====== The input
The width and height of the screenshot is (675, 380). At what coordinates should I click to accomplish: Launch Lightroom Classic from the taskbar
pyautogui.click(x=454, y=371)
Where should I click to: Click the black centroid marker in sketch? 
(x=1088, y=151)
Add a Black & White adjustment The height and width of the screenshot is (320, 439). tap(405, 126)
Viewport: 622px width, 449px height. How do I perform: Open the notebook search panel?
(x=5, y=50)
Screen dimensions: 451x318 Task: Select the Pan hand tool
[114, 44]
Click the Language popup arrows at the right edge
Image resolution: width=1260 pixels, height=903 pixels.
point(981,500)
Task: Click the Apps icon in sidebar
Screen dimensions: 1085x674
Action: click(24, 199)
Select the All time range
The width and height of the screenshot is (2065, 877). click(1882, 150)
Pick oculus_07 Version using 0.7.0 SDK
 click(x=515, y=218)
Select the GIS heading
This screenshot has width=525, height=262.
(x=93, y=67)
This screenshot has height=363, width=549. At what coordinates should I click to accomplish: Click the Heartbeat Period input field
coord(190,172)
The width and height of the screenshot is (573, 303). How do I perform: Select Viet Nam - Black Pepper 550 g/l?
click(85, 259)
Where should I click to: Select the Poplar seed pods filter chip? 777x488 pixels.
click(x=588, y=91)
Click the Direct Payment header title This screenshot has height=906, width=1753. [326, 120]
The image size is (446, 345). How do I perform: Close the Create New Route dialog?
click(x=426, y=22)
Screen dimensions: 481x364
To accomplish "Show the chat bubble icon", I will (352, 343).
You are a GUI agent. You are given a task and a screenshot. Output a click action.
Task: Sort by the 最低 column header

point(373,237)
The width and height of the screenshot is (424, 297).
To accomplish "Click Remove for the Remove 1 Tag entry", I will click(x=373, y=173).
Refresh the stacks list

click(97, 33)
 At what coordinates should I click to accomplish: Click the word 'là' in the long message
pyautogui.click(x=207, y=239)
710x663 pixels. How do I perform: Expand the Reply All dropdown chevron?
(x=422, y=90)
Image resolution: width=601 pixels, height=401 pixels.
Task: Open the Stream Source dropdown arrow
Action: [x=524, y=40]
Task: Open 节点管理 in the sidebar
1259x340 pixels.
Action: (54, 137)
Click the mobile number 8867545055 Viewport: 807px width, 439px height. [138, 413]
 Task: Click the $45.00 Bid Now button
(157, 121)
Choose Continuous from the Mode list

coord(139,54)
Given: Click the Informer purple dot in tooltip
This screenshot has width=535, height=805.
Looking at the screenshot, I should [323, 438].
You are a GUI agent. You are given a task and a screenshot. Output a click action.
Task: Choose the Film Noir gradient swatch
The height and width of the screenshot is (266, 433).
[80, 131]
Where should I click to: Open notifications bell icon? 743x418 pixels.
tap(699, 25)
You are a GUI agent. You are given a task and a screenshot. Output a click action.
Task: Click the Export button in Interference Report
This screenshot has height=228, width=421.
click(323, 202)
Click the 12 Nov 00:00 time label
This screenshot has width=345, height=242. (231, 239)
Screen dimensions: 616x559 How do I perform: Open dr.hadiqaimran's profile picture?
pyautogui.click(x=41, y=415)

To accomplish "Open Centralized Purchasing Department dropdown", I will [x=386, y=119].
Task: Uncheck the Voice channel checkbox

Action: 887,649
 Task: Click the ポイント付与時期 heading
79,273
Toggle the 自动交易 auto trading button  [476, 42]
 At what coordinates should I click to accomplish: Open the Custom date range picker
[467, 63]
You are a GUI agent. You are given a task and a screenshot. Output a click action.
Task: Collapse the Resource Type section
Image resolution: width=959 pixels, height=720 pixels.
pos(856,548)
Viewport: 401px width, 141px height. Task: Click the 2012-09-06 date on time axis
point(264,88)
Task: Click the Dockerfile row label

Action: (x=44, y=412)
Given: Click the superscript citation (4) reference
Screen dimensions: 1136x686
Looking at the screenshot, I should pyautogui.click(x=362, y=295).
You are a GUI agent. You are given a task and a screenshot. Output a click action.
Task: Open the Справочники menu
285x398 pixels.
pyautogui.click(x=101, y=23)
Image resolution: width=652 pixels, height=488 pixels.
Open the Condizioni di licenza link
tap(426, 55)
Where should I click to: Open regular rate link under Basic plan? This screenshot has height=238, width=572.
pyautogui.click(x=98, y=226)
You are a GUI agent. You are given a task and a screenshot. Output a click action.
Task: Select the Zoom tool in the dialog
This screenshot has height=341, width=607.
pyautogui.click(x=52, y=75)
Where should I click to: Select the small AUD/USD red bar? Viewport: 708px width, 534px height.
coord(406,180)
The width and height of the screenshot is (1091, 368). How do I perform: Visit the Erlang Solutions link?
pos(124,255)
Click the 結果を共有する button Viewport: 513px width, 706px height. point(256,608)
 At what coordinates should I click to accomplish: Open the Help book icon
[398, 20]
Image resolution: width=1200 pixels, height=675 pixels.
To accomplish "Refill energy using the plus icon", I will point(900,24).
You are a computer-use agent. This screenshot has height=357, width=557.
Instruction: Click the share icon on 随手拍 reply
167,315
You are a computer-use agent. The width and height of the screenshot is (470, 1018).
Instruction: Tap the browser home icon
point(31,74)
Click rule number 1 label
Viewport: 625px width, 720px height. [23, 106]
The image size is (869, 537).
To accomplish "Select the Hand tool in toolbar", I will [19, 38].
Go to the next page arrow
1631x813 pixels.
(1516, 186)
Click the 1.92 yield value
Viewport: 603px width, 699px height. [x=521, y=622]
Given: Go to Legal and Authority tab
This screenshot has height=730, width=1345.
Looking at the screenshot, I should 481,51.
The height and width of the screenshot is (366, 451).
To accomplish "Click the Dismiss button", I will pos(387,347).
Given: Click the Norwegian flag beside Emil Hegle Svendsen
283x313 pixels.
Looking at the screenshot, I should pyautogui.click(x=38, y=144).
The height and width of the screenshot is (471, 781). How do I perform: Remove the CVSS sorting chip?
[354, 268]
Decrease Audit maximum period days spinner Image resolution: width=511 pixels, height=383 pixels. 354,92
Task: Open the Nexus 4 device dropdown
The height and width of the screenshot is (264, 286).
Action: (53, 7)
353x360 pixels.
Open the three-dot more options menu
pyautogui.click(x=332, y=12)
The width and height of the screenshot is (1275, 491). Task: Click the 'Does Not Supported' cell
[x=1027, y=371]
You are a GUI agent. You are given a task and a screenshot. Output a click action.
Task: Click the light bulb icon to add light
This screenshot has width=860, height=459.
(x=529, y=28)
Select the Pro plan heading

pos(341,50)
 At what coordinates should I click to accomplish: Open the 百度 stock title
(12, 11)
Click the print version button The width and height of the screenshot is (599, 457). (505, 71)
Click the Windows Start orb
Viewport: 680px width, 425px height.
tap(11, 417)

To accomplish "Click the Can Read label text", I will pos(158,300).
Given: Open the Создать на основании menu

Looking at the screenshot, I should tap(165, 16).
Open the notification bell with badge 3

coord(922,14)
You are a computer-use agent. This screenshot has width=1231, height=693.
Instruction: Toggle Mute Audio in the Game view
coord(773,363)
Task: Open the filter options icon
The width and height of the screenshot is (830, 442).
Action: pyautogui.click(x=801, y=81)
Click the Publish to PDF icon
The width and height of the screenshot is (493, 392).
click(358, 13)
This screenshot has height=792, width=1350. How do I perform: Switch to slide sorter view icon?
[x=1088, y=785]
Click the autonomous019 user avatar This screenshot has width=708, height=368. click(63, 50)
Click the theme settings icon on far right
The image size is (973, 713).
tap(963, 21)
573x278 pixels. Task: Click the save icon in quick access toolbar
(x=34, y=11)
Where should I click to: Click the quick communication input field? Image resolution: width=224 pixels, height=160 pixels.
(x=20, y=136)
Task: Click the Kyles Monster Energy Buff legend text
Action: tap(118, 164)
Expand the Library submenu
============
__Requirement__.
All the lines above need to be retyped exactly, with nothing left out.

__Task output__.
The width and height of the screenshot is (675, 380). At what coordinates should I click to accomplish: Launch Lightroom Classic from the taskbar
pyautogui.click(x=454, y=371)
Where should I click to: Click the black centroid marker in sketch? 
(x=1088, y=151)
Add a Black & White adjustment The height and width of the screenshot is (320, 439). tap(405, 126)
Viewport: 622px width, 449px height. How do I perform: Open the notebook search panel?
(x=5, y=50)
Screen dimensions: 451x318 Task: Select the Pan hand tool
[114, 44]
Click the Language popup arrows at the right edge
Image resolution: width=1260 pixels, height=903 pixels.
point(981,500)
Task: Click the Apps icon in sidebar
Screen dimensions: 1085x674
Action: click(24, 199)
Select the All time range
The width and height of the screenshot is (2065, 877). click(1882, 150)
Pick oculus_07 Version using 0.7.0 SDK
 click(x=515, y=218)
Select the GIS heading
This screenshot has width=525, height=262.
(x=93, y=67)
This screenshot has height=363, width=549. At what coordinates should I click to accomplish: Click the Heartbeat Period input field
coord(190,172)
The width and height of the screenshot is (573, 303). How do I perform: Select Viet Nam - Black Pepper 550 g/l?
click(85, 259)
Where should I click to: Select the Poplar seed pods filter chip? 777x488 pixels.
click(x=588, y=91)
Click the Direct Payment header title This screenshot has height=906, width=1753. [326, 120]
The image size is (446, 345). How do I perform: Close the Create New Route dialog?
click(x=426, y=22)
Screen dimensions: 481x364
To accomplish "Show the chat bubble icon", I will (352, 343).
You are a GUI agent. You are given a task and a screenshot. Output a click action.
Task: Sort by the 最低 column header

point(373,237)
The width and height of the screenshot is (424, 297).
To accomplish "Click Remove for the Remove 1 Tag entry", I will click(x=373, y=173).
Refresh the stacks list

click(97, 33)
 At what coordinates should I click to accomplish: Click the word 'là' in the long message
pyautogui.click(x=207, y=239)
710x663 pixels. How do I perform: Expand the Reply All dropdown chevron?
(x=422, y=90)
Image resolution: width=601 pixels, height=401 pixels.
Task: Open the Stream Source dropdown arrow
Action: [x=524, y=40]
Task: Open 节点管理 in the sidebar
1259x340 pixels.
Action: (54, 137)
Click the mobile number 8867545055 Viewport: 807px width, 439px height. [138, 413]
 Task: Click the $45.00 Bid Now button
(157, 121)
Choose Continuous from the Mode list

coord(139,54)
Given: Click the Informer purple dot in tooltip
This screenshot has width=535, height=805.
Looking at the screenshot, I should [323, 438].
You are a GUI agent. You are given a task and a screenshot. Output a click action.
Task: Choose the Film Noir gradient swatch
The height and width of the screenshot is (266, 433).
[80, 131]
Where should I click to: Open notifications bell icon? 743x418 pixels.
tap(699, 25)
You are a GUI agent. You are given a task and a screenshot. Output a click action.
Task: Click the Export button in Interference Report
This screenshot has height=228, width=421.
click(323, 202)
Click the 12 Nov 00:00 time label
This screenshot has width=345, height=242. (231, 239)
Screen dimensions: 616x559 How do I perform: Open dr.hadiqaimran's profile picture?
pyautogui.click(x=41, y=415)

To accomplish "Open Centralized Purchasing Department dropdown", I will [x=386, y=119].
Task: Uncheck the Voice channel checkbox

Action: 887,649
 Task: Click the ポイント付与時期 heading
79,273
Toggle the 自动交易 auto trading button  [476, 42]
 At what coordinates should I click to accomplish: Open the Custom date range picker
[467, 63]
You are a GUI agent. You are given a task and a screenshot. Output a click action.
Task: Collapse the Resource Type section
Image resolution: width=959 pixels, height=720 pixels.
pos(856,548)
Viewport: 401px width, 141px height. Task: Click the 2012-09-06 date on time axis
point(264,88)
Task: Click the Dockerfile row label

Action: (x=44, y=412)
Given: Click the superscript citation (4) reference
Screen dimensions: 1136x686
Looking at the screenshot, I should pyautogui.click(x=362, y=295).
You are a GUI agent. You are given a task and a screenshot. Output a click action.
Task: Open the Справочники menu
285x398 pixels.
pyautogui.click(x=101, y=23)
Image resolution: width=652 pixels, height=488 pixels.
Open the Condizioni di licenza link
tap(426, 55)
Where should I click to: Open regular rate link under Basic plan? This screenshot has height=238, width=572.
pyautogui.click(x=98, y=226)
You are a GUI agent. You are given a task and a screenshot. Output a click action.
Task: Select the Zoom tool in the dialog
This screenshot has height=341, width=607.
pyautogui.click(x=52, y=75)
Where should I click to: Select the small AUD/USD red bar? Viewport: 708px width, 534px height.
coord(406,180)
The width and height of the screenshot is (1091, 368). How do I perform: Visit the Erlang Solutions link?
pos(124,255)
Click the 結果を共有する button Viewport: 513px width, 706px height. point(256,608)
 At what coordinates should I click to accomplish: Open the Help book icon
[398, 20]
Image resolution: width=1200 pixels, height=675 pixels.
To accomplish "Refill energy using the plus icon", I will point(900,24).
You are a computer-use agent. This screenshot has height=357, width=557.
Instruction: Click the share icon on 随手拍 reply
167,315
You are a computer-use agent. The width and height of the screenshot is (470, 1018).
Instruction: Tap the browser home icon
point(31,74)
Click rule number 1 label
Viewport: 625px width, 720px height. [23, 106]
The image size is (869, 537).
To accomplish "Select the Hand tool in toolbar", I will [19, 38].
Go to the next page arrow
1631x813 pixels.
(1516, 186)
Click the 1.92 yield value
Viewport: 603px width, 699px height. [x=521, y=622]
Given: Go to Legal and Authority tab
This screenshot has height=730, width=1345.
Looking at the screenshot, I should 481,51.
The height and width of the screenshot is (366, 451).
To accomplish "Click the Dismiss button", I will pos(387,347).
Given: Click the Norwegian flag beside Emil Hegle Svendsen
283x313 pixels.
Looking at the screenshot, I should pyautogui.click(x=38, y=144).
The height and width of the screenshot is (471, 781). How do I perform: Remove the CVSS sorting chip?
[354, 268]
Decrease Audit maximum period days spinner Image resolution: width=511 pixels, height=383 pixels. 354,92
Task: Open the Nexus 4 device dropdown
The height and width of the screenshot is (264, 286).
Action: (53, 7)
353x360 pixels.
Open the three-dot more options menu
pyautogui.click(x=332, y=12)
The width and height of the screenshot is (1275, 491). Task: Click the 'Does Not Supported' cell
[x=1027, y=371]
You are a GUI agent. You are given a task and a screenshot. Output a click action.
Task: Click the light bulb icon to add light
This screenshot has width=860, height=459.
(x=529, y=28)
Select the Pro plan heading

pos(341,50)
 At what coordinates should I click to accomplish: Open the 百度 stock title
(12, 11)
Click the print version button The width and height of the screenshot is (599, 457). (505, 71)
Click the Windows Start orb
Viewport: 680px width, 425px height.
tap(11, 417)

To accomplish "Click the Can Read label text", I will pos(158,300).
Given: Open the Создать на основании menu

Looking at the screenshot, I should tap(165, 16).
Open the notification bell with badge 3

coord(922,14)
You are a computer-use agent. This screenshot has width=1231, height=693.
Instruction: Toggle Mute Audio in the Game view
coord(773,363)
Task: Open the filter options icon
The width and height of the screenshot is (830, 442).
Action: pyautogui.click(x=801, y=81)
Click the Publish to PDF icon
The width and height of the screenshot is (493, 392).
click(358, 13)
This screenshot has height=792, width=1350. How do I perform: Switch to slide sorter view icon?
[x=1088, y=785]
Click the autonomous019 user avatar This screenshot has width=708, height=368. click(63, 50)
Click the theme settings icon on far right
The image size is (973, 713).
tap(963, 21)
573x278 pixels. Task: Click the save icon in quick access toolbar
(x=34, y=11)
Where should I click to: Click the quick communication input field? Image resolution: width=224 pixels, height=160 pixels.
(x=20, y=136)
Task: Click the Kyles Monster Energy Buff legend text
Action: tap(118, 164)
Expand the Library submenu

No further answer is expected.